*Work order*: The text of every record, exactly as given and with no pictures, should be your output.

*Data listing*:
══════

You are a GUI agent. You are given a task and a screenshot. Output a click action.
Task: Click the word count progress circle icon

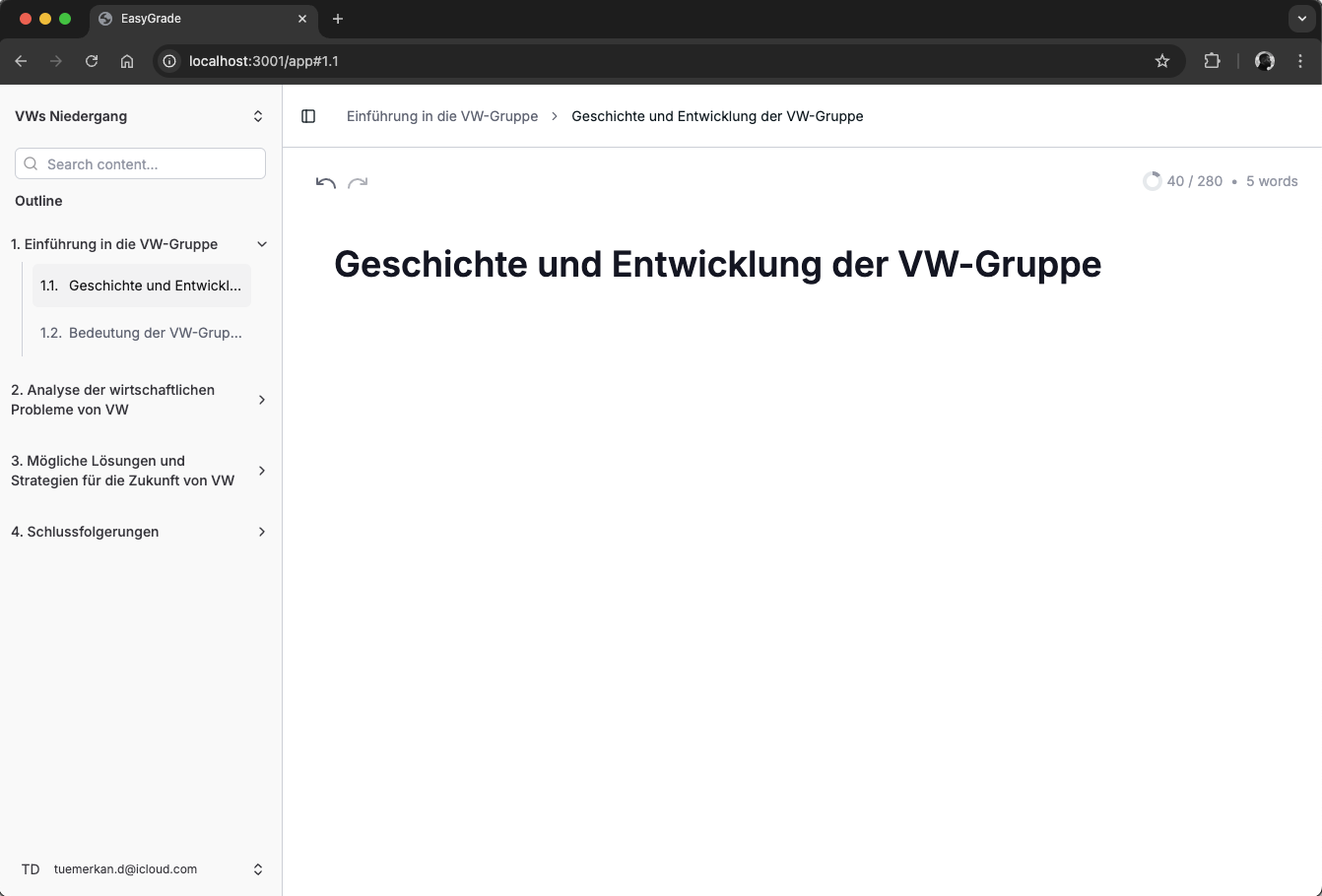tap(1153, 181)
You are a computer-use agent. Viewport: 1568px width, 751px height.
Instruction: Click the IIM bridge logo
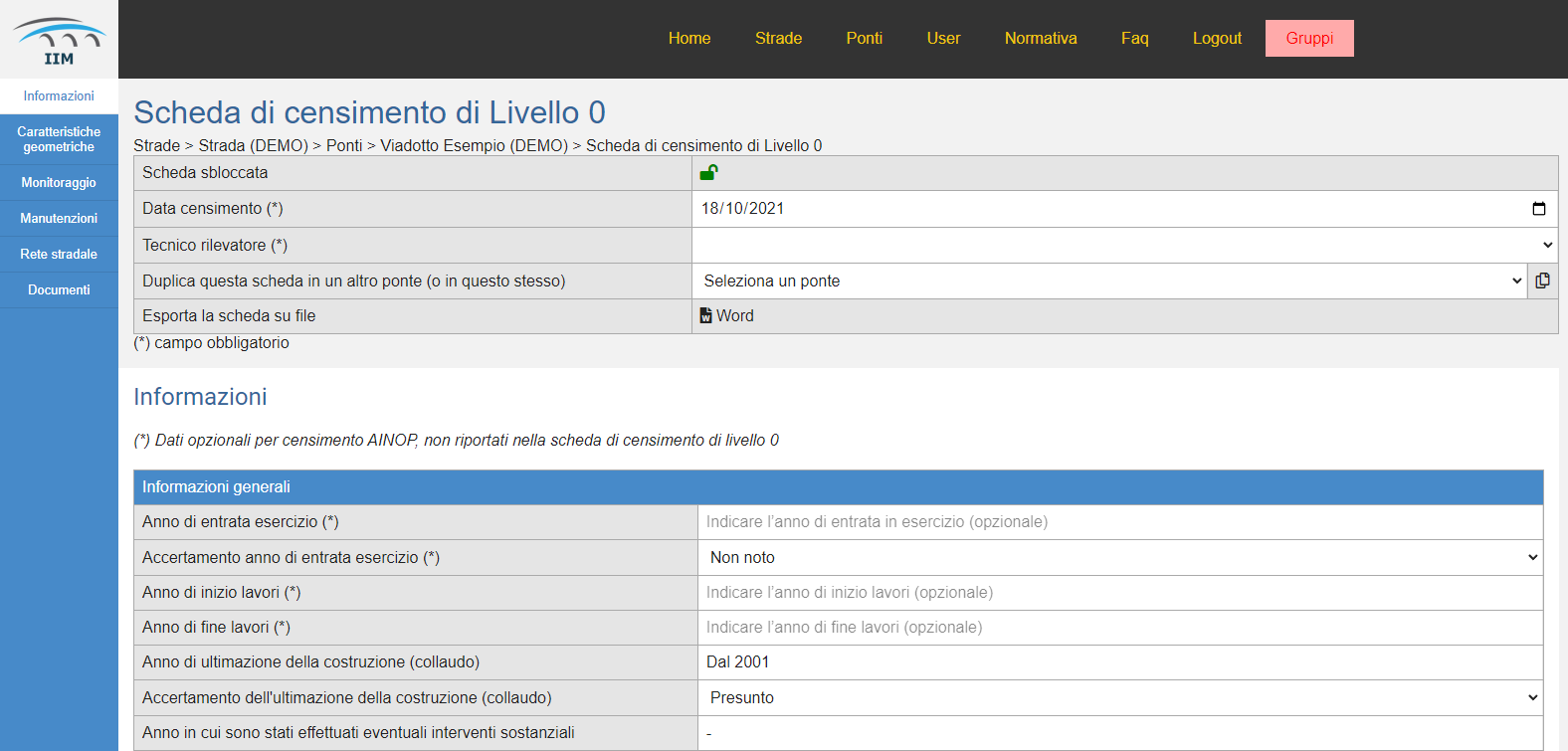(59, 41)
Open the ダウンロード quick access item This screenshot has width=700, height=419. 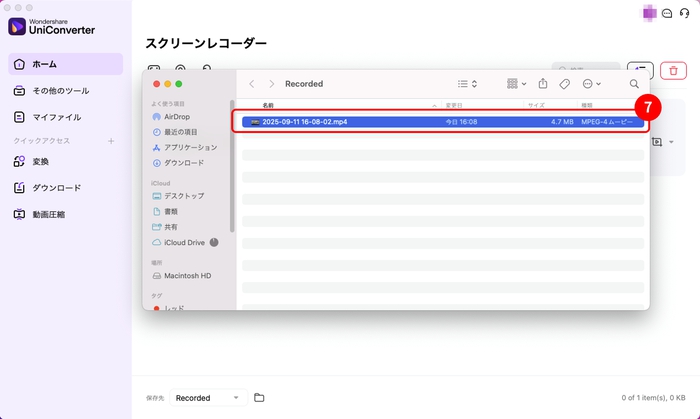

══════

*Result*:
You are a GUI agent. You are given a task and a screenshot. Output a click action.
Task: Click the word count progress circle icon

tap(1153, 181)
You are a computer-use agent. Viewport: 1568px width, 751px height.
Instruction: Click the IIM bridge logo
(59, 41)
Open the ダウンロード quick access item This screenshot has width=700, height=419. 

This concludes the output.